- [TASK DIRECTIONS] Word for word, retype the lines from the one containing "Task: Select the" to the last line of the data below, both ends included.

- [RECORDS FOR PROCESSING]
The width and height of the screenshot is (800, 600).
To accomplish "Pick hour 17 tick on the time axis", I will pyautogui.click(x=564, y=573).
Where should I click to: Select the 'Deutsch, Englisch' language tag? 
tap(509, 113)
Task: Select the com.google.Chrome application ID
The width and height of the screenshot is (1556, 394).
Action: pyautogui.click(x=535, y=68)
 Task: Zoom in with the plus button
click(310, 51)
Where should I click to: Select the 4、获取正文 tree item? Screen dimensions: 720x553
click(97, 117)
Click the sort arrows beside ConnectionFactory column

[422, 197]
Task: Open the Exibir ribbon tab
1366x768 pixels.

- [COMPLETED TASK]
Task: Select the com.google.Chrome application ID
The width and height of the screenshot is (1556, 394).
Action: pyautogui.click(x=535, y=68)
 Task: Zoom in with the plus button
click(310, 51)
Where should I click to: Select the 4、获取正文 tree item? Screen dimensions: 720x553
click(97, 117)
Click the sort arrows beside ConnectionFactory column

[422, 197]
Task: Open the Exibir ribbon tab
1366x768 pixels.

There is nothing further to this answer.